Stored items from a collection
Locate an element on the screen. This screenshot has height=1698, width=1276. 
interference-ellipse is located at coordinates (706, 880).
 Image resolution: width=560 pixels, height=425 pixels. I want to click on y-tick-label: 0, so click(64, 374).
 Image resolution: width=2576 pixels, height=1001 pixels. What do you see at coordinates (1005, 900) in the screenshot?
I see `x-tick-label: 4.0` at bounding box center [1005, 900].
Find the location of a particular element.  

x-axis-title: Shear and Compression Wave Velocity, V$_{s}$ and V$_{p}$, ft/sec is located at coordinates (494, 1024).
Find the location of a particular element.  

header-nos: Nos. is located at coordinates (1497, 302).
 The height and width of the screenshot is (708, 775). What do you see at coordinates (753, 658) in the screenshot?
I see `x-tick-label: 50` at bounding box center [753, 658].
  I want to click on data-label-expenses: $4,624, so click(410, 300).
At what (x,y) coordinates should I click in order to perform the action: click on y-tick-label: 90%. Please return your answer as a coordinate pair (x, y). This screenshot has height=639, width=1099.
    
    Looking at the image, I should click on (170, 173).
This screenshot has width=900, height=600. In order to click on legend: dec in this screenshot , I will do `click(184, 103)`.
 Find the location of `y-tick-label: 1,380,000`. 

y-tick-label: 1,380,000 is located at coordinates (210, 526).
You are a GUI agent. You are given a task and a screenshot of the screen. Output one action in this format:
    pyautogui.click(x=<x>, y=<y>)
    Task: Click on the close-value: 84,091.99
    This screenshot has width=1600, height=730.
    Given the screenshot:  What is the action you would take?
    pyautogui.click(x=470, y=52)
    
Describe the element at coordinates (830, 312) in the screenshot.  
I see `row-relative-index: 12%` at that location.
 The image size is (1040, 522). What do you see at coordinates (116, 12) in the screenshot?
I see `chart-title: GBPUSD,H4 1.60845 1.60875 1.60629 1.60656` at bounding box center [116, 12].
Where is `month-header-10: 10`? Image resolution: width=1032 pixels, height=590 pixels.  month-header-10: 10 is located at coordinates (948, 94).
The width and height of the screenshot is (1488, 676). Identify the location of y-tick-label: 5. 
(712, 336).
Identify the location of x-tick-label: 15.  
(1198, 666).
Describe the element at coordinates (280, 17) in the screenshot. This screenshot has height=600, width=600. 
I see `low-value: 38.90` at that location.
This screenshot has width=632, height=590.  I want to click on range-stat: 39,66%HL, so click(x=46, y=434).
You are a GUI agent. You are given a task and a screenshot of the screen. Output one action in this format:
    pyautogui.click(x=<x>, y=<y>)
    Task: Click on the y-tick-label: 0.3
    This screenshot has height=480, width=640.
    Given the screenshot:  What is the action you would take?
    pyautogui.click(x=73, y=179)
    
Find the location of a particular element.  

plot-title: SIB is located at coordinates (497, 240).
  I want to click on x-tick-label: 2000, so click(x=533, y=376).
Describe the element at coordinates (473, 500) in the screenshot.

## Exercise objective
Return every line of the entries above that contains the string "Identify", matching case exactly.

## Response to this exercise
The width and height of the screenshot is (1488, 676). Identify the location of y-tick-label: 5. 
Identify the location of x-tick-label: 15.  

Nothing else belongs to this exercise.